▶ **Extrait du document**:
···

CONCÉLÉBRATION EUCHARISTIQUE
HOMÉLIE DU PAPE FRANÇOIS
Parvis de l'église San Pio da Pietrelcina (San Giovanni Rotondo)
Samedi 17 mars 2018
J’aimerais retenir trois mots des lectures bibliques que nous avons écoutées: la prière, la petitesse, la sagesse.
Prière. L’Evangile d’aujourd’hui nous présente Jésus qui prie. Ces paroles jaillissent de son Cœur: «Je te loue, Père, Seigneur du ciel et de la terre… » (Mt 11, 25). Pour Jésus, la prière jaillissait spontanément, mais elle n’était pas facultative: il avait l’habitude de se retirer dans des lieux déserts pour prier (cf. Mc 1, 35); le dialogue avec le Père avait la première place. Et les disciples ont ainsi découvert naturellement combien la prière était importante, si bien qu’un jour ils lui ont demandé: «Seigneur, apprends-nous à prier» (Lc 11, 1). Si nous voulons imiter Jésus, commençons nous aussi là où il commençait, c’est-à-dire par la prière.
Nous pouvons nous demander: nous, chrétiens, prions-nous suffisamment? Souvent, au moment de prier, de nombreuses excuses viennent à l’esprit, tant de choses urgentes à faire… Parfois, alors, on met de côté la prière parce qu’on est pris par un activisme qui devient peu concluant lorsque l’on oublie «la meilleure part» (Lc 10, 42), quand on oublie que sans Lui nous ne pouvons rien faire (Jn 15, 5) — et ainsi nous laissons la prière. Saint Pio nous aide, cinquante ans après son départ au Ciel, car il a voulu nous laisser en héritage la prière. Il recommandait: «Priez beaucoup, mes enfants, priez toujours, sans jamais vous lasser» (Paroles au 2e Congrès international des groupes de prière, 5 mai 1966).
Dans l’Evangile, Jésus nous montre aussi comment prier. Il dit avant tout: «Je te loue, Père»; il ne commence pas en disant: «J’ai besoin de ceci et cela», mais en disant: «Je te loue». On ne connaît pas le Père sans s’ouvrir à la louange, sans consacrer du temps à Lui seul, sans adorer. Combien avons-nous oublié la prière d’adoration, la prière de louange! Nous devons la reprendre. Chacun peut se demander: comment est-ce que j’adore? Quand est-ce que j’adore? Quand est-ce que je loue Dieu? Reprendre la prière d’adoration et de louange. C’est le contact personnel, en tête à tête, le fait d’être en silence devant le Seigneur le secret pour entrer de plus en plus en communion avec Lui. La prière peut naître comme une demande, même une urgence, mais elle mûrit dans la louange et dans l’adoration. Une prière mûre. Alors elle devient vraiment personnelle, comme pour Jésus, qui dialogue ensuite librement avec le Père: «Oui, Père, car c’est ainsi que tu l’as voulu, dans ta bienveillance» (Mt 11, 26). Et alors, dans un dialogue libre et confiant, la prière se charge de toute la vie et l’apporte devant Dieu.

···

▶ **Lignes d'entrée**:

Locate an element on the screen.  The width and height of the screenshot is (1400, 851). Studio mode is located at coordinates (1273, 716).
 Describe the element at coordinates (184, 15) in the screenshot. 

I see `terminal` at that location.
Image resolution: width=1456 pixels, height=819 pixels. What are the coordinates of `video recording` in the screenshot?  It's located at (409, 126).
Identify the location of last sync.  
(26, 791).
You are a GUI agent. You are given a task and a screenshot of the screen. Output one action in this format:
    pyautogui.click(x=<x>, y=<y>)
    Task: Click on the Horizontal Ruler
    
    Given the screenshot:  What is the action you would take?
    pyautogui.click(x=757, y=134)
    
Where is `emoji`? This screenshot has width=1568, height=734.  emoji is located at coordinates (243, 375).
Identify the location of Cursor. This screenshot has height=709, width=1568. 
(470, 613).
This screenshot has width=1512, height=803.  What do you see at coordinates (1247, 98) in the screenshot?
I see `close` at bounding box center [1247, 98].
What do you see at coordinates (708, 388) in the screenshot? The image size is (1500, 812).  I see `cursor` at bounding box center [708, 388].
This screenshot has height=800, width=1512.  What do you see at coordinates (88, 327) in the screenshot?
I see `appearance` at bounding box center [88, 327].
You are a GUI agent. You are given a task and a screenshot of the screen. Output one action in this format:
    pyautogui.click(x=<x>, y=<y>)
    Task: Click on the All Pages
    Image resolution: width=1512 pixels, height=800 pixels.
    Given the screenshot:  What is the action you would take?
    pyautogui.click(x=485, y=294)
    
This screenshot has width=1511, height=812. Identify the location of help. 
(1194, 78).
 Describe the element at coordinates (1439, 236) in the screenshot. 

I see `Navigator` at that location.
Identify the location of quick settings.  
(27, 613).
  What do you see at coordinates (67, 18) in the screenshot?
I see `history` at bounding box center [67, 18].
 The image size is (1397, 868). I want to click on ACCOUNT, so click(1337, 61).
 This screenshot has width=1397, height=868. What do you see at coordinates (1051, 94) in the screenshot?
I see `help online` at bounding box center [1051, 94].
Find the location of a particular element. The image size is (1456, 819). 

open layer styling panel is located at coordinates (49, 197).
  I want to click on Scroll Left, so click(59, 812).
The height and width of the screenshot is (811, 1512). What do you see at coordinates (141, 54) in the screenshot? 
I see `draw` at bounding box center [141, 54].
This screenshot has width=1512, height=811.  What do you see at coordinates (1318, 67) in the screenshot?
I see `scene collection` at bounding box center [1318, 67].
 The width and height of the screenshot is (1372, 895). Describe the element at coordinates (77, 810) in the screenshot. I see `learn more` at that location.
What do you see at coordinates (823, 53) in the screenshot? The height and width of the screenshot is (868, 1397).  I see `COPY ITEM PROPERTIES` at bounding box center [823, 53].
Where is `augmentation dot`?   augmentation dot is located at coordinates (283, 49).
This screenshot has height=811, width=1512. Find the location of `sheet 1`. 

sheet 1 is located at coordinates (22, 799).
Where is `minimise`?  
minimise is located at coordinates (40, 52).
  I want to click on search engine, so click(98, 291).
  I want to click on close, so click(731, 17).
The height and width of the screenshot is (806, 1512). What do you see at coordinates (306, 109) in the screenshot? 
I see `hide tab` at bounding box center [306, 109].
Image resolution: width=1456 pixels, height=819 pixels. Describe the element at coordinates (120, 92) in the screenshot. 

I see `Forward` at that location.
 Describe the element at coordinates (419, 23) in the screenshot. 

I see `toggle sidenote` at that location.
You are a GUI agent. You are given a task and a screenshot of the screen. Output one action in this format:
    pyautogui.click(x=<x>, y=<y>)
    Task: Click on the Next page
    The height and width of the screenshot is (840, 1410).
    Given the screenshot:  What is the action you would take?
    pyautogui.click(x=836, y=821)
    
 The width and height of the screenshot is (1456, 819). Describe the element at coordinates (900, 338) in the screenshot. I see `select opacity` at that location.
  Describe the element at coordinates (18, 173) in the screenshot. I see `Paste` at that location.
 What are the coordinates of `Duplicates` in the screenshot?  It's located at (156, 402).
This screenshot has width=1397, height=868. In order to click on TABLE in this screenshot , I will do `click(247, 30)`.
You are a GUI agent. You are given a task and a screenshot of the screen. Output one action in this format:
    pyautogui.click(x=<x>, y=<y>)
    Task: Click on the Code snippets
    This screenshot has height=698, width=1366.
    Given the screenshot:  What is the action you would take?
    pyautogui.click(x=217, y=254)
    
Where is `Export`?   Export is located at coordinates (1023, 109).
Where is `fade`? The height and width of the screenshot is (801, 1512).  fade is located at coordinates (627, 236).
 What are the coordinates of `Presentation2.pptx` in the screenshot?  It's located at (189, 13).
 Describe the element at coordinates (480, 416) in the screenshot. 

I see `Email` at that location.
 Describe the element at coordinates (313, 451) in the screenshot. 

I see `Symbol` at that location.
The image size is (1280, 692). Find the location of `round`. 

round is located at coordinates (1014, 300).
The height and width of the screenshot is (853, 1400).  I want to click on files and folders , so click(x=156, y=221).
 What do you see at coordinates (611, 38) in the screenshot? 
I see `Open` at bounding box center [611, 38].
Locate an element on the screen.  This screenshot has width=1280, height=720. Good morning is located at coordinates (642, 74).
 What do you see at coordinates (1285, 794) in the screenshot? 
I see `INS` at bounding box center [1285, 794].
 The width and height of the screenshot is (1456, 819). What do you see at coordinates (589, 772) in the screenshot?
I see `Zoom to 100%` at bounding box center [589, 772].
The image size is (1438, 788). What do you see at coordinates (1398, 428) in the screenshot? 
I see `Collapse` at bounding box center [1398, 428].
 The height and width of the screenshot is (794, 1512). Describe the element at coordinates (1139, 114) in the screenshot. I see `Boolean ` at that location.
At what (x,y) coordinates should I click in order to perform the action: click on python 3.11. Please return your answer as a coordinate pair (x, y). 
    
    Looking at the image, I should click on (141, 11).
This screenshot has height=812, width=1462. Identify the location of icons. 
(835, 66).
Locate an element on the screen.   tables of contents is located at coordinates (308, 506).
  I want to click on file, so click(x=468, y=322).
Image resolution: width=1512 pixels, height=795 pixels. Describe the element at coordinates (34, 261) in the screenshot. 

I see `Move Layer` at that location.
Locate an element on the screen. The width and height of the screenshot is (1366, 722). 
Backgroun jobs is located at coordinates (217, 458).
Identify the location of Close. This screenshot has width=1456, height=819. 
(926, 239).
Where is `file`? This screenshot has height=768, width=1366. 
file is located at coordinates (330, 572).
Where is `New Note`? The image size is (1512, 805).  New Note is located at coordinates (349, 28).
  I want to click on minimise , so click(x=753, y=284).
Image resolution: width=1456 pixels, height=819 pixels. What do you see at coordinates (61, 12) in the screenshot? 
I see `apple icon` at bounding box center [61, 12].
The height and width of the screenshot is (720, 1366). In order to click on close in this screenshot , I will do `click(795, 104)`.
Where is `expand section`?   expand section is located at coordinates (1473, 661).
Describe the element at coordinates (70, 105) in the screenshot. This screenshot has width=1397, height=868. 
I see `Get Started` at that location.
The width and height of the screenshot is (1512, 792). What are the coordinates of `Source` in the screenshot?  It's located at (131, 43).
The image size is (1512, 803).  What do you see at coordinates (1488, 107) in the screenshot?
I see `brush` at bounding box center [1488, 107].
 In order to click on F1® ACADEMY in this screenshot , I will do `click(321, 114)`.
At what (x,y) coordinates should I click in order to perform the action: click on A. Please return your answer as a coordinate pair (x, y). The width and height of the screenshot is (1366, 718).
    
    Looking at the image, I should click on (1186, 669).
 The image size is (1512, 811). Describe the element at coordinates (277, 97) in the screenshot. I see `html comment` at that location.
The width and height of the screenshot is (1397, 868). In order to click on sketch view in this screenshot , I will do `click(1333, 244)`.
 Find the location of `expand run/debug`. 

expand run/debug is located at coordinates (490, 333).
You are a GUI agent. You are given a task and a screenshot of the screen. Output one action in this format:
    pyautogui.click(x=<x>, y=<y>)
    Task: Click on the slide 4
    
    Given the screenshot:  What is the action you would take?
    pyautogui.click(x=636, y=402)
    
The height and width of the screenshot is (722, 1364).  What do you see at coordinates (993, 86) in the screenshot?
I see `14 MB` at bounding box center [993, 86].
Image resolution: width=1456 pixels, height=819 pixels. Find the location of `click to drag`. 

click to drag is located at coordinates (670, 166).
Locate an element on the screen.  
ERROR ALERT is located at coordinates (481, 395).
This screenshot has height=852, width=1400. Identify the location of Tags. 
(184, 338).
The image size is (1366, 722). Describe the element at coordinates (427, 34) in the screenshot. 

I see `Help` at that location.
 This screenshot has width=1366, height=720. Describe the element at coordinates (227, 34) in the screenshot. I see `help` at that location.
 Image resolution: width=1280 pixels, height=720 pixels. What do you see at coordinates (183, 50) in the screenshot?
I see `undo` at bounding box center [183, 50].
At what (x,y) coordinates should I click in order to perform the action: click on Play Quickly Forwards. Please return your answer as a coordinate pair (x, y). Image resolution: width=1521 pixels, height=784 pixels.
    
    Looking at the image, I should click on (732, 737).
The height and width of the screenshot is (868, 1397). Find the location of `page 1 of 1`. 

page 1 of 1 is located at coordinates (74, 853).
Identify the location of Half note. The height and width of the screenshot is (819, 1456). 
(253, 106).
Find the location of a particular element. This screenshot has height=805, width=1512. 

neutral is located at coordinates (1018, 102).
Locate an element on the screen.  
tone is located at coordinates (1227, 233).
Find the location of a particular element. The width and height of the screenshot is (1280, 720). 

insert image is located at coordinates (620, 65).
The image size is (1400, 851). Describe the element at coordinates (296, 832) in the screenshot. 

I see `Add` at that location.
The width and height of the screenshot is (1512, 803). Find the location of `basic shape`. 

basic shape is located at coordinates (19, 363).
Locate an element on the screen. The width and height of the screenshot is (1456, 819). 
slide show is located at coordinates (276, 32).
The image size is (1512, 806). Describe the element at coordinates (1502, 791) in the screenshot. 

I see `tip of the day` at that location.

···

▶ **Série de tâches**:
[1] D'après l'homélie, quels sont les trois mots que le pape François souhaite retenir des lectures bibliques ?
[2] Repérez chacune des lignes qui contiennent le mot « pair », puis recopiez-les intégralement.

▶ **Résultats par tâche**:
[1] La prière, la petitesse et la sagesse.

[2]
At what (x,y) coordinates should I click in order to perform the action: click on python 3.11. Please return your answer as a coordinate pair (x, y). 
At what (x,y) coordinates should I click in order to perform the action: click on A. Please return your answer as a coordinate pair (x, y). The width and height of the screenshot is (1366, 718).
At what (x,y) coordinates should I click in order to perform the action: click on Play Quickly Forwards. Please return your answer as a coordinate pair (x, y). Image resolution: width=1521 pixels, height=784 pixels.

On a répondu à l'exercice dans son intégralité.